When a Swedish teenager advises PM Modi… Sustainability in the Indian democracy
So, India is indeed in crisis. Most international forums that I have been attending of late, especially within the World Water week in Stockholm have a black, red, brown dot on India alluding that day zero is round the corner.
If we look around, we don’t really need statisticians or scientists to tell us that. On my work tours along the Ganges I saw this looming crisis. Knolls of green buried under heaps of garbage in a village in Uttarakhand is a rude realisation. Tonnes of single use plastic post a temple langer (meal) flows down hillsides replacing crystal clear water. Being a professional who understands and works on the physical environment in the India of today is a heavy responsibility. I can visualise what it can be with very little effort.
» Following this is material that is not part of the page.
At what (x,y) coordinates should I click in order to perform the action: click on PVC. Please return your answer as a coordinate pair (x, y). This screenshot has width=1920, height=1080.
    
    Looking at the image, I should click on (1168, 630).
Living in Sweden for the last two years and travelling and working in India has only deepened the realisation of the gap between where we are and where we can be. Our country is slipping into crisis while we watch.
Greta Thunberg a Swedish student took to the streets in Stockholm to question how her education would help combat climate change. When we all know that a climate crisis is upon us what are we waiting for. How can we avert this crisis if we do not change our thinking and our ways. When the future is going to impact our children, our children are entitled to lead the way. Greta is one such leader in the making, a young mind that has united the Swedes. She has brought media attention to the concerns of youth around the world that we need to move beyond conversations, deliberations, publications. Greta and her young brigade around the world have underlined the need to act.
But it’s the corruption of wealth, materialism and maya that has sheathed this common sense and the political ideology or lack of it has only intensified the crisis. Being in the midst of the grand election mela in the largest democracy of the world which leaders and parties have brought the environmental crisis to the forefront? In the last few months when Gurgaon (part of Delhi National Capital Region) was ranked the most polluted city in the world, each political party was preparing and releasing their manifestos. Which manifesto stated that we need liveable cities, we need to clean up the air…fast? Which leader inspired that we need to readopt our traditional wisdom of sustainability? NONE! Literally none. Where time and energy and media coverage should have focussed on the question of our survival as a nation and people, our leaders and political parties have squandered this opportunity in favour of minor squabbles and personal vendetta.
The hierarchical nature of society and post-colonial psychology have given power to the leaders but deprived the nation of a confident and strong citizenry. Giving confidence and assurance that people indeed children and youth know best how to instinctively work with and care for their environment.
Poverty the rude reality for the majority of our nation is also a double edged sword, one which taught us to live stringently and sustainably. Today poverty spells disaster for Indian cities and citizenry with squatters and disease and survival overtaking any need to be caretakers of our environment.
Operating within our diversity, are we looking at streams that unite us? Spirituality is omnipresent in our nation threading together the different streams which we pride ourselves with. Spirituality is linked to nature in every religion, culture or context. The idea of the traditional recycling system in cities, reuse practices from our daily rituals are how we have grown up.
Now is the time to awaken this conscience. Irrespective of our professional background upbringing if there is one thing that will unite each Indians it will be the need to save their children from disease, suffering and death. Greta Thunberg’s simple message on climate change is just a young adult’s realisation of the world she is about to inherit. Many young adults in India have come to this realisation. Many are already contributing to the cause of making this difference.
Let’s begin with our cities. As a planner and landscape architect I have seen that a people’s health is resonates through their city and vice versa. That Delhi and Gurgaon are crime capitals and suffer from air pollution is no coincidence. The cities no more offer tranquillity, security, health and balance, basic needs from a habitat.
Where in the manifesto do we laud NGOs have been working hard to bring open spaces into the city where there were earlier garbage dumps. Deep stone quarries and ravaged land is being converted into urban parks. Nallahs draining storm water that were treated as garbage dumps are being reconverted into nahars and breathing spaces, pauses in a city rushing towards crisis. Young minds are innovating and inventing to reclaim spaces, clean up the environment and secure their future. Like Greta our youth are our only hope. While the politicians stage the nationwide drama of elections, I sit back and wait, patiently for the sustainability debate to come on air. It is going to be some wait. How little our survival featured in our current elections is a death knell to the current political system.
While we awaken our people to make a difference and get the train back on track, our fraternity from the professions moulding the physical environment have to come out of our comfort zones of academia, research and corporates to contribute to politics. We planners, architects, landscape architects, ecologists have a vision, a third eye which makes us see the reality that is, versus the reality that could be. Living in centre city Stockholm, a 15 minute walk from pristine nature, my third eye is sharply awakened and ready to work alongside our youth towards making this difference in urban India.